“Alvin and Owen?” I asked, not understanding.
“Alvin White, the good one, and Owen Williams, the sick one. Apollo and Mykonos,” Nathan explained, but he shook his head in displeasure. “It doesn’t matter. If the ointment is here in the swamp, either Stanton was the one who wanted to get rid of Willa or one of you.” He stood in front of me protectively as if one might suddenly pull a knife.
My gaze fell on the rasp on the floor right next to Icarus’ feet, next to which lay a saw, an axe, and many other tools they used for their carpentry work.
“The man was incredibly strong and he was tall,” I repeated for the umpteenth time as I stared at the file. I had to admit that it could only have been Pan. But that was exactly what I didn’t want to believe. Besides, I had wrongly suspected someone before.
“If Ian didn’t magically remove the ointment and didn’t do it himself, it must have been Kjertan,” Troy said now, sounding uncertain. Icarus protested, but Troy was already talking again. “But Kjertan likes Willa… Maybe we’re missing something. Maybe this isn’t even Kjertan, maybe it’s Rayk.”
Pan stared at him, aghast. “You talk nonsense like village idiot.” He said something else, but I didn’t hear it because my mind was trying to put the puzzle pieces together. Ilias despised me as much as Pan in the beginning, but I don’t know if he had ever gotten rid of that feeling even if it seemed that way after the drinking party. What if Troy was right and this was Rayk? What if he had only pretended to be in love with me to lull me andthe others into a false sense of security? What if he was simply thinking of a way to betray us to Isaac a second time? But then it would have been Ilias on the Agamemnon who had thrown me overboard, not Pan. And during the confusion on the ship after Isaac’s arrival, he must have jumped overboard as Pan. That sounded logical. Far too plausible since I already suspected Ilias, alias Rayk.
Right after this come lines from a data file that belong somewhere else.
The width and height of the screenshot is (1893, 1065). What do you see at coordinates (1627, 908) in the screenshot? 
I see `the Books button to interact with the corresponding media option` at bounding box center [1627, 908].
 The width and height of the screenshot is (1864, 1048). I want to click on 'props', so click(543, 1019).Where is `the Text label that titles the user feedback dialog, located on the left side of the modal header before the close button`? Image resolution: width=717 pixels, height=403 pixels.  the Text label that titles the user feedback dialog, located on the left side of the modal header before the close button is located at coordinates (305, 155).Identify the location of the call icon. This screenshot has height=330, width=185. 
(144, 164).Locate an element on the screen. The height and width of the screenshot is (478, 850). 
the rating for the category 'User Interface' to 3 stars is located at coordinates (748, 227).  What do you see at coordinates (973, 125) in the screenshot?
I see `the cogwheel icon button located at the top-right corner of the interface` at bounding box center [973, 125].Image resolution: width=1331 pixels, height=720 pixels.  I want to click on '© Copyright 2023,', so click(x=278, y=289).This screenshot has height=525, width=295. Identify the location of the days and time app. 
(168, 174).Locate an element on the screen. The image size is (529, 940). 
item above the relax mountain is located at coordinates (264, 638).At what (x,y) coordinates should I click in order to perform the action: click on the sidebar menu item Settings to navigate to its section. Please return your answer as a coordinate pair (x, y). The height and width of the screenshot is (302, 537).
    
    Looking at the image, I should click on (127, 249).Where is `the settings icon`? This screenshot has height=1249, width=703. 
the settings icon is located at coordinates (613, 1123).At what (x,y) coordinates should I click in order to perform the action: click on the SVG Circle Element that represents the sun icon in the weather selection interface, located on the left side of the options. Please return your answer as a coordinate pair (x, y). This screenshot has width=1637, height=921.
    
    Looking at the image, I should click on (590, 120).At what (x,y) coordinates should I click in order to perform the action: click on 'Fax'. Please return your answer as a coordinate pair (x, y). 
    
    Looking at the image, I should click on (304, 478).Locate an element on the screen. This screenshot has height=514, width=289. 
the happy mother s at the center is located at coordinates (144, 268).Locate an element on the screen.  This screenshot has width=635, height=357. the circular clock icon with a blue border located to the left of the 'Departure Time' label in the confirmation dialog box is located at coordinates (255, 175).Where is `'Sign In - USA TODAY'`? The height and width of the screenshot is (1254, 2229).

I swallowed and looked at the others. Nathan had bent down in a flash and grabbed a carpenter’s hammer, which he held in front of him like a sword. “I don’t know what’s going on here, but I know one thing for certain...” His voice sounded strained. “...you, whoever you are, leave this island immediately and never set foot on it again. If I run into you in the next few weeks, I swear, you better hope God has mercy on you.”
“Nathan,” Pan whispered, shock in every syllable. “I Kjertan, please. I never do Willa anything bad. I had opportunity, but never do nothing.”
“Get out of here!” Nathan’s voice filled the darkness.
“You ask me what only I know! You…”
“Go! I don’t care who you are. Leave! Now!”
As if he were breaking into a hundred pieces, Pan stood rooted in place. His eyes filled with tears and he held out his arms as if wanting to embrace me or Nathan like a rejected child. “I no harm Willa,” he said, choked up. “I love Willa. Traitor among you. I warn you, Nathan. Trust no one.”
Nathan gripped the hammer tightly as if he wanted to break the handle. “Go! Go before I do something I’ll regret!”
I held my breath. For a moment, I feared Nathan would rush Pan, but Pan turned and walked toward the dock with his head hanging.
“Take the boat,” Nathan shouted after him. “Use the compass and row north. And don’t come back! Never! Do you hear? Do you hear that, Johannsson?”
My stomach clenched in misery. Pan’s grief, or rather Ilias, seemed real, not feigned. But the ointment was here on the island, so someone had to have brought it here.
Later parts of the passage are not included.